# Project



## george simon (Feb 28, 2006)

*I am currently planning to begin a Recessive red/Indigo project I want to see the effects of these two color modifiers on each other. Has anyone out there any info in reguard to this type of project?* .GEORGE


----------



## Margarret (May 3, 2007)

George,

Are you planning this with your Saddle Homers?

Margaret


----------



## re lee (Jan 4, 2003)

It would be a guess I think the indigo would also unmask any hidden color behind your ressesive reds. Then The old story you never know until you try kicks in. Give it a shot and let us know hoe it goes. I usume you are working your show racers . Did you ever know bob english. I believe he helped set ressesive red into show racers. I havent talked to him in a few years hes get up in age now Gave his birds up several years ago.


----------



## george simon (Feb 28, 2006)

Well I will be using racing homers for this project ,as I have a recessive red racing homer. He is currently mated to a brown bar hen and they have that look more golden in color.I hope to be posting pictures in about 2 weeks.I also have 3 honozygous Indigo's to use in this project.I think that I will enjoy this project. Robert I don't know Bob English. GEORGE


----------



## jbangelfish (Mar 22, 2008)

*Hi George*

I'm not sure how this would work either but I suppose, like Robert says, you're just going to unmask whatever the RR is underneath. It is possible that the indigoes from RR might show alittle more of a reddish cast in the bronze.
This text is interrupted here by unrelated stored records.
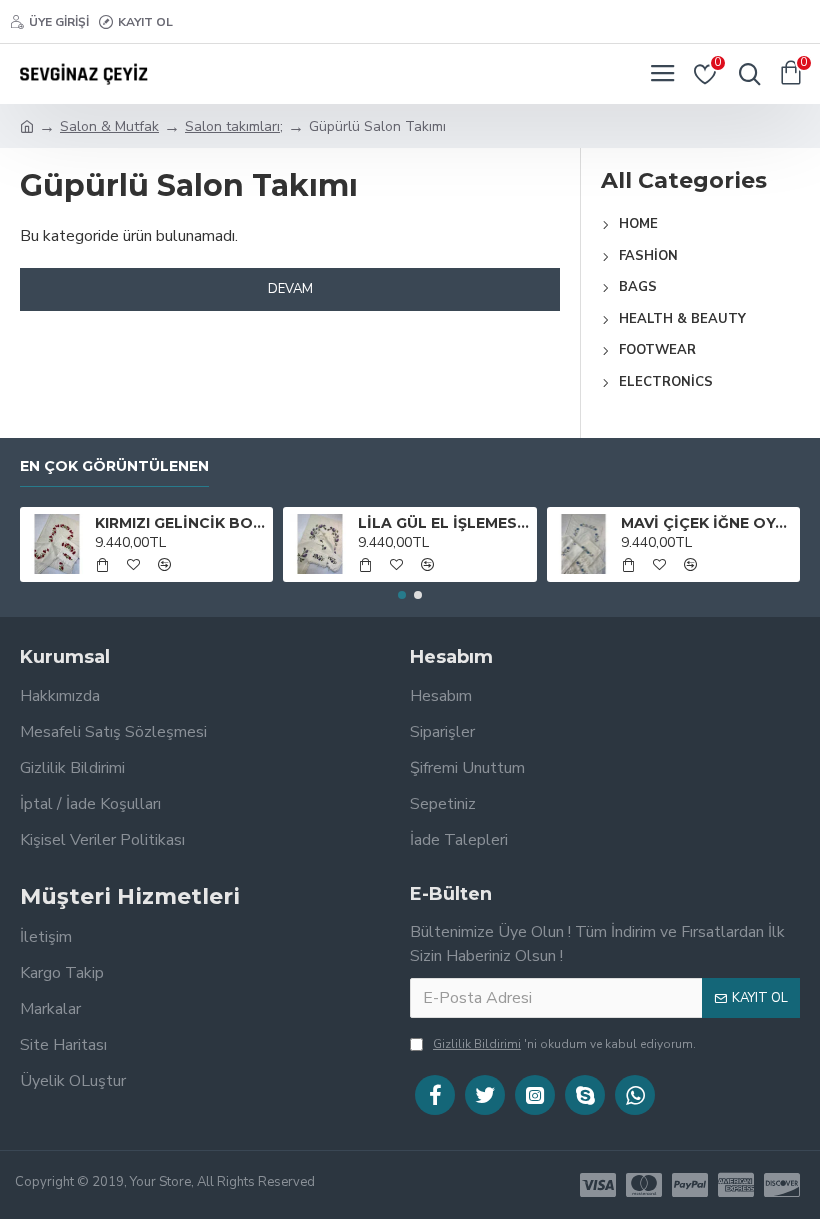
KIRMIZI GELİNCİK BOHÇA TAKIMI (180, 523)
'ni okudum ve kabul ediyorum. (564, 1044)
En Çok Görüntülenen (114, 466)
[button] (402, 595)
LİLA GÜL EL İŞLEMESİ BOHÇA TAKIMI (443, 523)
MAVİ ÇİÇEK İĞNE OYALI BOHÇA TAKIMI (706, 523)
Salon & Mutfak (109, 126)
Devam (290, 289)
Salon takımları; (234, 126)
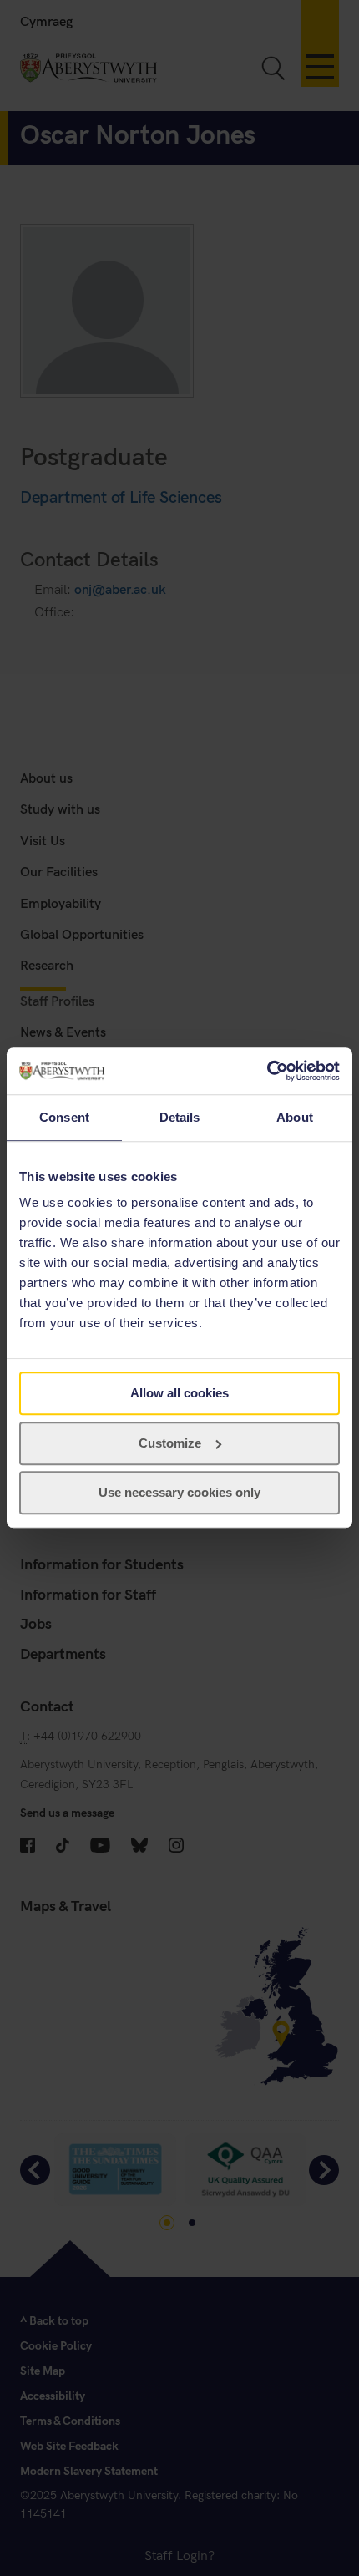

I'm new to Indigo myself but I have some and enjoy them too. I'm more interested in modifying the Indigo with other genes such as reduced, dilute, etc. It is an interesting color and the andalusions can be very attractive.

Bill


----------



## bluecheck (Aug 17, 2006)

Since indigo in its homozygous state is almost a perfect ash-red mimic, when you have a **** indigo **** recessive red bird, you get a good looking recessive red bird sometimes with flights and tail a bit more indigo looking. Other than that, you just get some decent recessive red. I used to see a lot of them when the Luden brothers had indio/recessive red Indian Fans


----------



## george simon (Feb 28, 2006)

*Hi FRANK, The recessive red cock that I have shows a lot of white he also shows a blue tail feather the rest are white. He was bred out of two blue bars. I know how the recessive got into my loft but I will not go into that now.He is mated to a brown bar hen and she may be carring recessive as she is a cousin and the two young that they just raised have a golden look and not the red look of recessive red,this I think is cause by the brown acting on the color pigment. Those are the birds I plan on using on the red side of this project on the indigo side I will be using homogzyous indigos and straight indigos. GEORGE*


----------



## bluecheck (Aug 17, 2006)

George, the only thing I've ever seen with brown on recessive red is better colored recessive red. Is there any chance that your birds are also carrying pale? Pale turns that recessive red to gold. Or if you have dilute indigo you often get a gold look plus a sort of steel gray color to the indigo (on non-recessive red birds)


----------



## george simon (Feb 28, 2006)

*Well I guess its time to explain how I got recessive red into my loft.Back in 1996 or 1997 I had a SERAPHIM that mated with one of my racing homers.I kept the young to use as dropers.Well the young cock from this mating mated to a homer and I raised some more droppers which produced some brown birds which I kept.In any event that is how the recessive factor got into my loft it goes back to the SERAPHIM as they came out of a pair of the old fashoined long-faced Oriental frills one was carrying recessive red and the other was carrying recessive yellow. I believe that the old dropper cock is loaded with supprizes in his gene pool that show up in his grand childern, but that may be another puzzle that I will need to work on at a later date.* .GEORGE


----------



## jbangelfish (Mar 22, 2008)

*Frank and George*



bluecheck said:


> George, the only thing I've ever seen with brown on recessive red is better colored recessive red. Is there any chance that your birds are also carrying pale? Pale turns that recessive red to gold. Or if you have dilute indigo you often get a gold look plus a sort of steel gray color to the indigo (on non-recessive red birds)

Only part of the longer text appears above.